Nurses continue to push for improvements

Nurses continued to bargain hard for improvements in their salaries and conditions. A not so successful attempt involved the nurses at the Hardisty Nursing Home in Edmonton in 1981. The issues included improved wages, working conditions and benefits--the whole works. Hardisty was able to keep the home operating by the use of management nurses and others imported from elsewhere, and the striking nurses eventually found other jobs.

The same year bargaining began again for the new provincial collective agreement and by January 1st of 1982, the UNA was in a strike position again. The nurses wanted dramatic further salary increases as well as to make overtime voluntary, safety measures and 229 other improvements. The government threw a monkey wrench into the proceedings by imposing a Disputes Inquiry Board to hold hearings into the unresolved issues, prohibiting strike action until the report was completed. Penalties for failing to comply included huge fines.

UNA complied with the Disputes Inquiry Board process, but ran into difficulty when the Minister of Labour ordered a government-supervised vote for UNA members to accept or reject the Board recommendations.  The Minister ordered this government-supervised vote to take place on February 11.  UNA had already ordered a UNA vote, compliant with the UNA Constitution, to be held February 12.  UNA directed its members to boycott the government-supervised vote of February 11, and the government threatened to impose the results of the February 11th vote even if only one nurse voted.  The government backed down temporarily and did not impose the results of the few voters in the February 11 vote.  On February 12, UNA members rejected the recommendations.  The law was later changed so that a union's refusal to vote in a government-supervised vote was declared illegal, and the government was given the power to impose their vote results as a settlement of the dispute.

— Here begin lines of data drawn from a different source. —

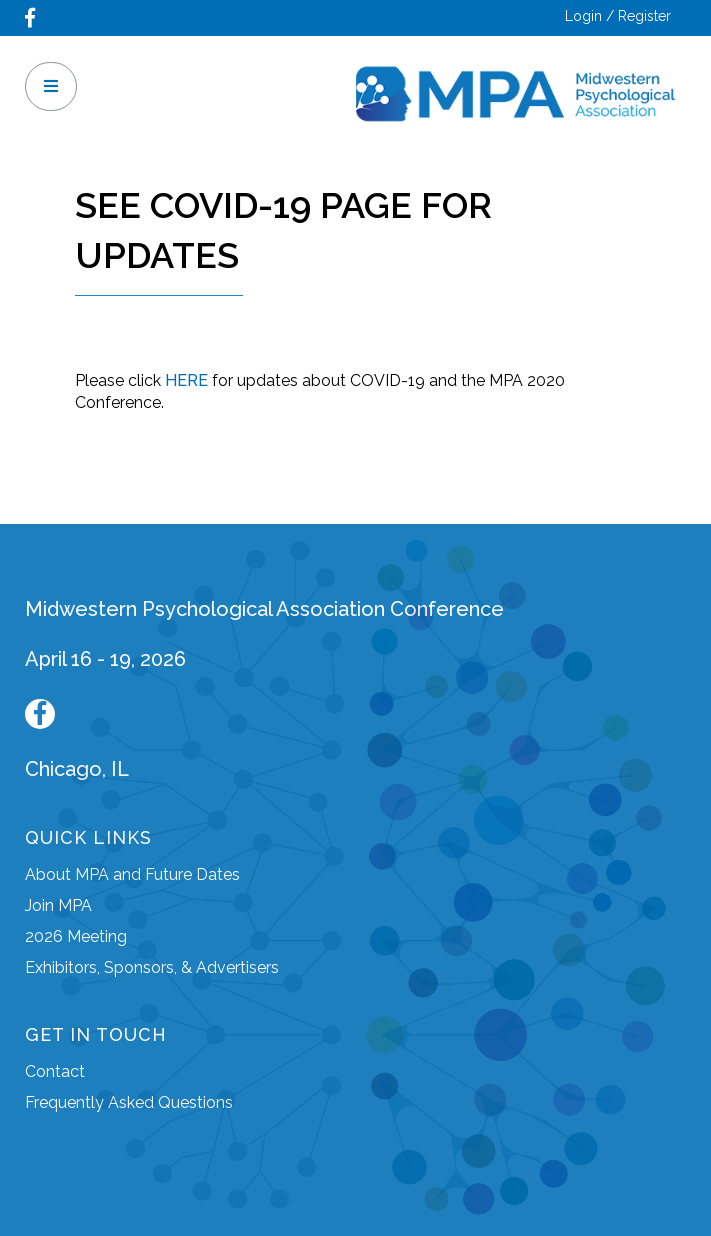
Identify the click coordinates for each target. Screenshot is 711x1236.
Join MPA (58, 905)
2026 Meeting (76, 936)
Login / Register (618, 16)
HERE (186, 380)
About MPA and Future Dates (132, 874)
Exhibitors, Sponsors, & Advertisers (152, 967)
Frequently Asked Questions (129, 1102)
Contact (55, 1071)
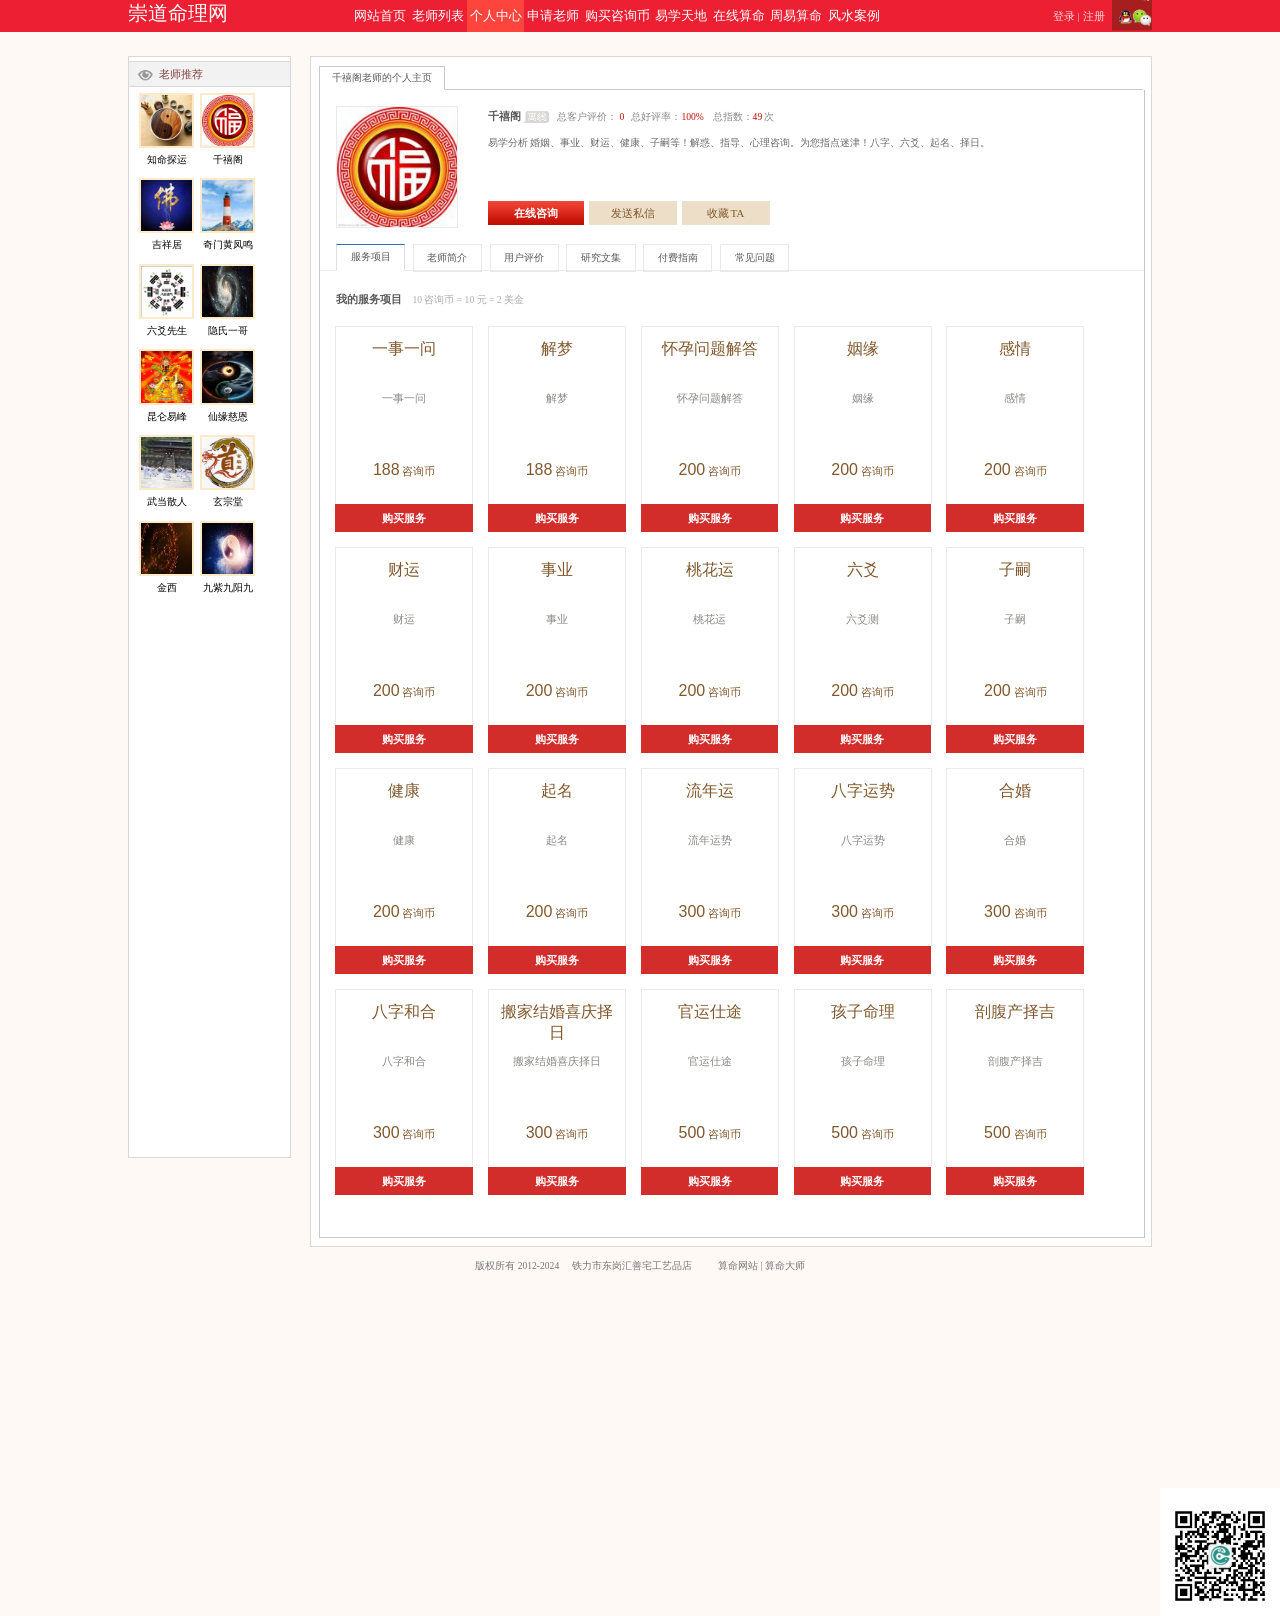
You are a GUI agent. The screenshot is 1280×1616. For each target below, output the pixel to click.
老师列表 (438, 16)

On February 16, 1982, UNA began a legal strike at sixty-nine (69) Alberta Hospitals affecting 6,000  nurses.  UNA represented 8,300 hospital nurses at the bargaining table, but with the implementation of the LRB ruling that some Locals could not reconsider and vote to strike, only 6,000 were actually in a legal position to strike.

The strike dragged on and on. Then, on March 10th, the government passed Bill 11 ordering nurses back to work and establishing another tribunal under Mr. Justice Forsyth. The law included huge penalties, including decertification of the union, and the nurses returned to work on March 11 as ordered.

Mr. Justice Forsyth held 17 days of hearings and brought down his binding award in July of that year that mandated a twenty-nine per cent wage increase over two years, improved scheduling, mandatory overtime, and, what must have been a relief to many nurses, a no-working-alone provision.  

In 1982, there was also a dispute for the nurses working in Health Units, and their employers locked out more than 300 UNA nurses. The lockout affected nurses in locations widely spread around the province, from Leduc to Lethbridge.   The lockout lasted a month and was finally resolved with a negotiated agreement for a 14 per cent wage increase and compensation for lost benefits.